:: DATA SECTION ::
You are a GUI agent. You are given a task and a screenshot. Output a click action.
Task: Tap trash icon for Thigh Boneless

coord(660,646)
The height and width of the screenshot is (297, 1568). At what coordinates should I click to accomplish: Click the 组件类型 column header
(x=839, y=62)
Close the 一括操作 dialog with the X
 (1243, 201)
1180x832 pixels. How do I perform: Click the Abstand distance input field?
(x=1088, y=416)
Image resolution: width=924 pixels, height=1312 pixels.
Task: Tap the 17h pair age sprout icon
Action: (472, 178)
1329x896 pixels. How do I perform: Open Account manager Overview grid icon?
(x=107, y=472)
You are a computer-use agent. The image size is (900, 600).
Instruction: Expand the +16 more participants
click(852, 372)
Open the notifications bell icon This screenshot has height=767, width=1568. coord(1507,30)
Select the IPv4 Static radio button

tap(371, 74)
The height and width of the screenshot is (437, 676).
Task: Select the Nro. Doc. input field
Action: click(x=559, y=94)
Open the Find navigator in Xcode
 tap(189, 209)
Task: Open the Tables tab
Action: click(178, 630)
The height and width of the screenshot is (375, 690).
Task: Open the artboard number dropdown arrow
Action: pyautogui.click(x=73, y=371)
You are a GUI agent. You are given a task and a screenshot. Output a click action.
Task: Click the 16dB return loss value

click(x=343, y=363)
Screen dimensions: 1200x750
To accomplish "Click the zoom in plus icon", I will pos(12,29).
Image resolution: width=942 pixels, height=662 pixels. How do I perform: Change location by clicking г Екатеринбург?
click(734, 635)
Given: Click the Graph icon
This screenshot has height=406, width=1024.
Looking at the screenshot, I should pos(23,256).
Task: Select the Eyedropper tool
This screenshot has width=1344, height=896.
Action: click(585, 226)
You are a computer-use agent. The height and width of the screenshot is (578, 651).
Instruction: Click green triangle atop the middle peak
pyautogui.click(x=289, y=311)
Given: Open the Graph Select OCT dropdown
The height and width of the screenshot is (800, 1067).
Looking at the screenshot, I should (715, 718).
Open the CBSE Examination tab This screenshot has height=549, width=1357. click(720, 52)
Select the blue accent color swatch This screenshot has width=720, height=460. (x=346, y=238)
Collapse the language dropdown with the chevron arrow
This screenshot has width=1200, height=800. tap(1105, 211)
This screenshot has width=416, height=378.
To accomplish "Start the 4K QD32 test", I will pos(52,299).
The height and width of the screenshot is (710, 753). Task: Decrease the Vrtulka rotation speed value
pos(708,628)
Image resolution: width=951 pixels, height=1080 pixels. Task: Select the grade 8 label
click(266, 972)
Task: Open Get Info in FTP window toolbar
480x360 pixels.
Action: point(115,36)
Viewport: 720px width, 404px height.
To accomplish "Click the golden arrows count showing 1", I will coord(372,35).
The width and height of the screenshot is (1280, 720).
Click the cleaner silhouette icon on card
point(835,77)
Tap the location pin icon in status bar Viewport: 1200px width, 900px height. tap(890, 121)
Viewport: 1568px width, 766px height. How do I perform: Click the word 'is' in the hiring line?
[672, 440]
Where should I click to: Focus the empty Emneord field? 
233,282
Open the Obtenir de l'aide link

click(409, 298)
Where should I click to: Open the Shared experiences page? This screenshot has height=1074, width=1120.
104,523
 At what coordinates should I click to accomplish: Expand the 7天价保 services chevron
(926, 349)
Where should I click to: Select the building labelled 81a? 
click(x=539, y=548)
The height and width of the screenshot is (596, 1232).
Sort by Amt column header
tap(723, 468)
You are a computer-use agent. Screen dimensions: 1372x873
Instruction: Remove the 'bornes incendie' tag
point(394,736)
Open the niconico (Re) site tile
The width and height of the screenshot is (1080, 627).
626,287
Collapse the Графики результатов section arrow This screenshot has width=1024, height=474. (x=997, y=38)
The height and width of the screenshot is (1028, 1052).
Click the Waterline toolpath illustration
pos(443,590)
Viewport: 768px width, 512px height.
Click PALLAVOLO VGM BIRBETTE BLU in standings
:::
■ **EXERCISE OBJECTIVE**
For the word "dimensions", count the lines in the records that contain it. Give the number and no other words.

■ **ANSWER TO THIS PROBLEM**
2